Words On Birds by Steve Grinley
Confusing Fall Migrants Challenge Birders
August 30, 2008
Last week, I wrote about the large numbers of shorebirds, egrets and swallows that were staging and migrating through the Newburyport area. As these birds continue to move on, and their numbers start to dwindle, we begin to experience the movement of more passerines, or songbirds, through our area. The flycatchers, vireos, wrens, warblers, orioles, and tanagers migrate through, from mid August to October, and their numbers will peak by mid to late September.
These songbirds are now donning non-breeding and juvenile plumage and, coupled with the density of the foliage in which they forage, this makes finding and identifying these birds more difficult at this time of year. Absent, for the most part, are their songs, which we enjoy during spring migration, and could otherwise aid identification.
Thus, identifying birds in fall migration can be most challenging and confusing to birders, yet it can be rewarding as well. Doug Chickering of Groveland shares with us some of those rewards and frustration:
“Today was a perfect mid September day, grafted to the end of August. I was on Plum Island just before dawn. it was autumn cold; sweater and gloves cold, but when the sun rose the day warmed up quickly. The whole tone of the day seemed September. The sky was still filled with tree swallows; the pre migration crescendo just past its peak. The shorebirds were foraging in all their old familiar places. The dowitcher numbers were diminishing and the semipalmated sandpiper girths were increasing. We are now entering into that special seasonal phase; the fall passerines are filtering in.
“Fall is so different than spring. The trees and brush are heavy with a summer of growth; thick in foliage dripping with fruit. The birds are nearly silent; chipping and squeaking and occasionally singing wane, brief renditions of their spring chorus. We find them as tugs in the foliage, quick flights across the pathways and the movement of shadows over the dappled forest floor. They always seem to stop in the trees where they can put themselves directly between you and the sun and become just silhouette’s in the glare, and they have the uncanny knack of flying into a sparse tree then vanishing into the ether.
“Today was August on the calendar but mid September in it’s feel. I walked along the road between the Parking lot entrance and the cross walk at Hellcat on Plum Island. It was lively. The movement and the forms at the edge of the road or in the trees were mostly robins and catbirds and chickadee’s, but with each flicker of movement there was the possibility of a special prize.
“Hard and disappointing and rewarding it was – a typical autumn bushwhack. Among the regulars and the expected birds I found my rewards. A Canada warbler, a blackburnian [warbler], black-throated blue [warbler], black-and-white [warbler], yellow-bellied flycatcher, great-crested flycatcher, red-eyed vireo and the most satisfying reward: two Philadelphia vireo’s.
“And, so like the autumn, there were the one’s that got away. A bird flew over my head and into a tree; yellow belly, warbler sized . I followed it into the tree and, apparently into another dimension. No movement of branch of leaf; it simply disappeared.
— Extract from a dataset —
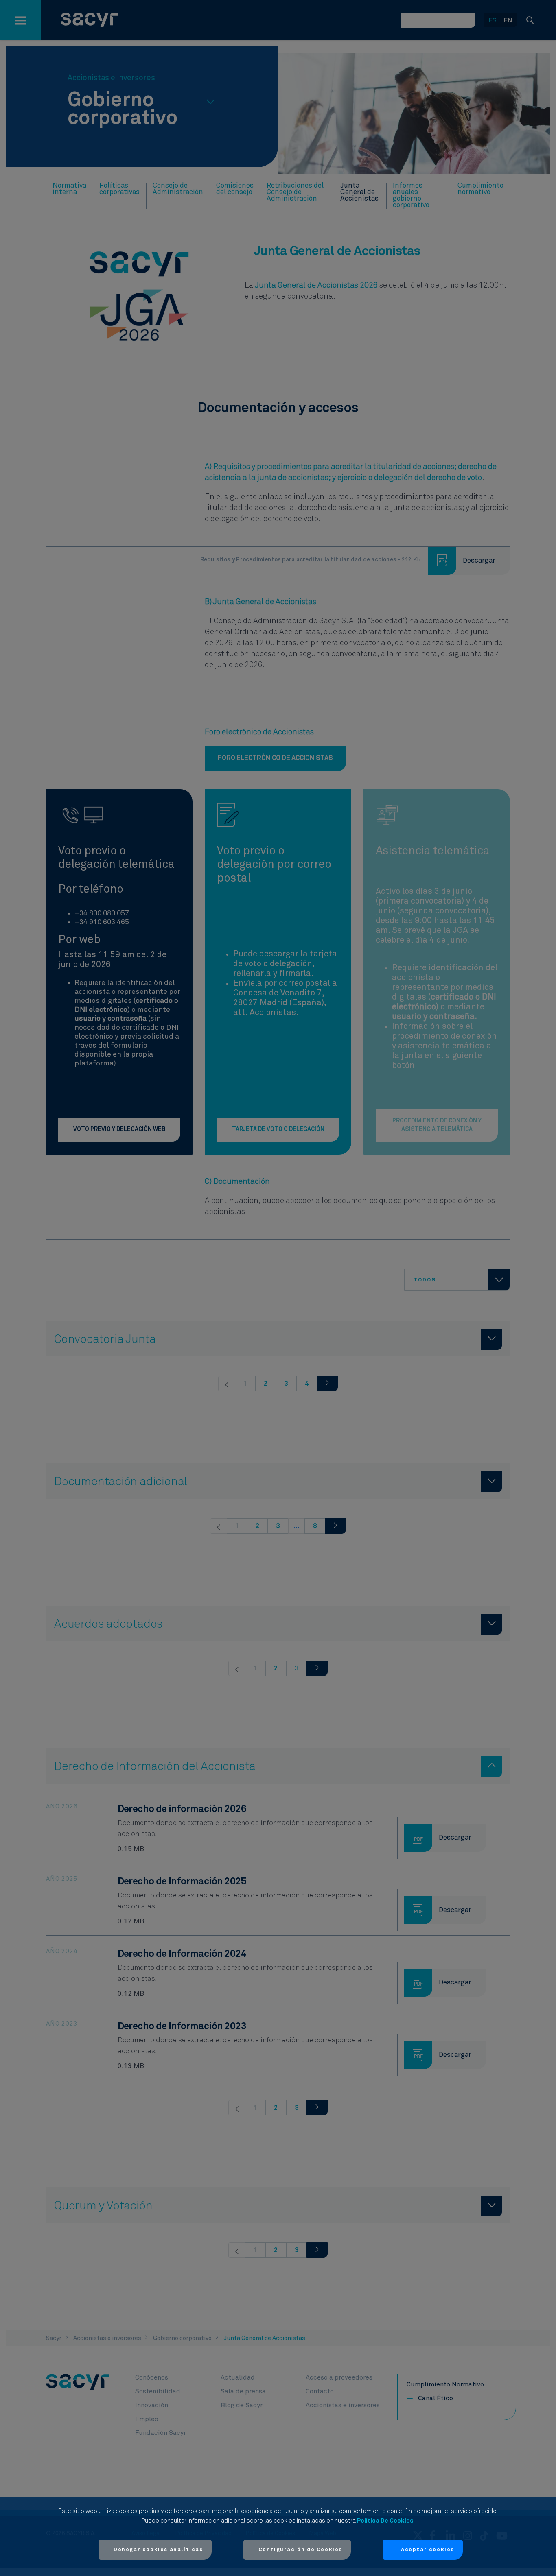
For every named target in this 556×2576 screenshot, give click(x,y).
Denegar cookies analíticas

“Two small birds flew into a branch about ten feet over my head; one landed out of sight, the other perched in the open. A sparrow. Rufous cap and pink bill and plain, scruffy gray body. Then, flick and it was gone. A chipping sparrow? Not with an orange bill. A field sparrow? With a completely featureless gray body? It is difficult in these moments not to reach out; especially for a rarity; to just let it go. Sparrow species.
“Such is birding in the fall. And today was just a start to the triumph and the frustration. A spicy delicious combination.”